Schussverletzungen sind ein kritisches Thema in der Notfallmedizin, insbesondere in Deutschland, wo solche Fälle zwar selten, aber extrem komplex sind. Diese Erkenntnis ziehen die Medizinstudenten Christoph Buchholtz und Dennis Lander aus ihren Erfahrungen und ihrer Ausbildung. Beide sind im 5. Fachsemester an der MHB und haben jüngst einen Artikel im Fachmagazin „Rettungsdienst“ veröffentlicht. Mit dem Titel „Schussverletzungen: Wundballistik und Verwundetenversorgung fallspezifisch erklärt“ leisten sie einen wichtigen Beitrag zur Aufklärung über dieses Thema. Laut MHB befasst sich der Artikel mit den interdisziplinären Aspekten von Schussverletzungen, die crucial für Notfallsanitäter, Rettungssanitäter, Notärzte und Medizinstudierende sind.

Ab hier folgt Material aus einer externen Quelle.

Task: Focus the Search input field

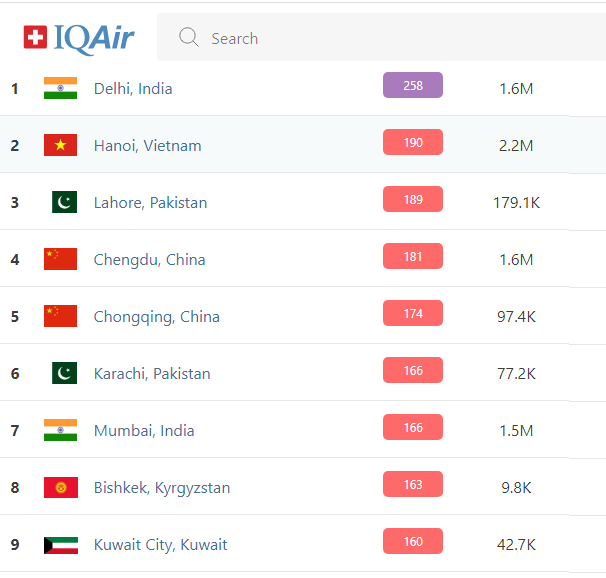Action: coord(400,38)
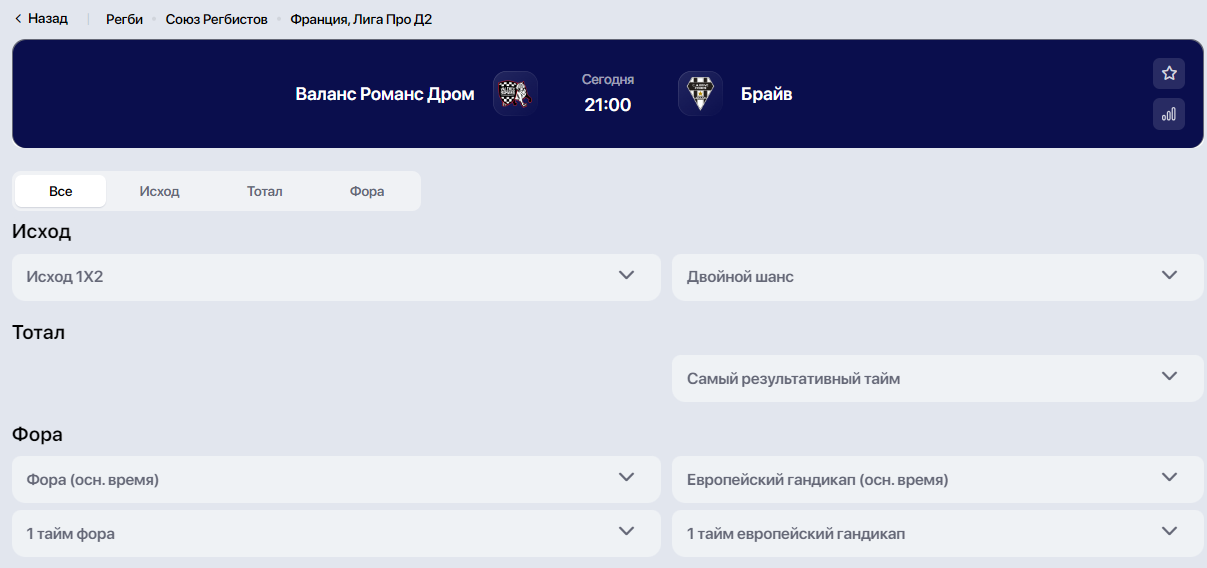Click the Брайв team logo

point(700,94)
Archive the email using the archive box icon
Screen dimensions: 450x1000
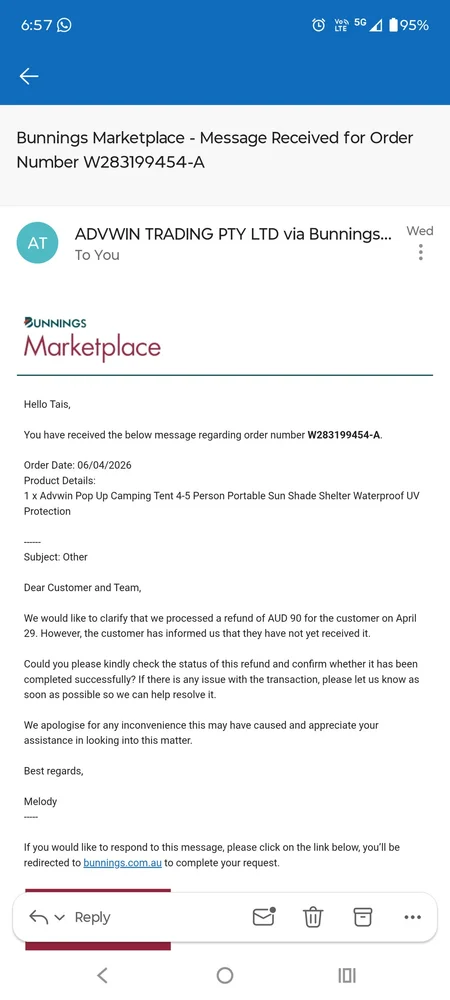coord(362,917)
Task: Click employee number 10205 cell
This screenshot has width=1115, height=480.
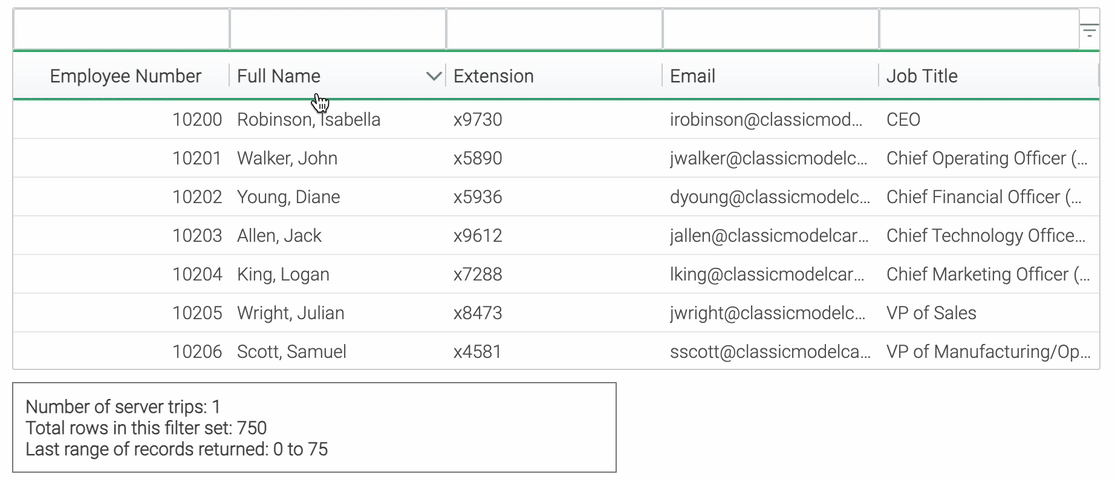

Buchholtz, der vor seinem Medizinstudium als Notfallsanitäter bei der Bundeswehr tätig war und am Trauma Fellowship-Program in Johannesburg teilnahm, bringt umfangreiche praktische Erfahrungen in den Umgang mit solchen Verletzungen mit. Lander arbeitete zuvor als Sektionsassistent in der Rechtsmedizin in Saarbrücken. In ihrem Artikel analysieren sie zwei exemplarische Fälle, einen mit einer Kurzwaffe und einen mit einer Langwaffe, und illustrieren die Unterschiede zwischen diesen Waffentypen.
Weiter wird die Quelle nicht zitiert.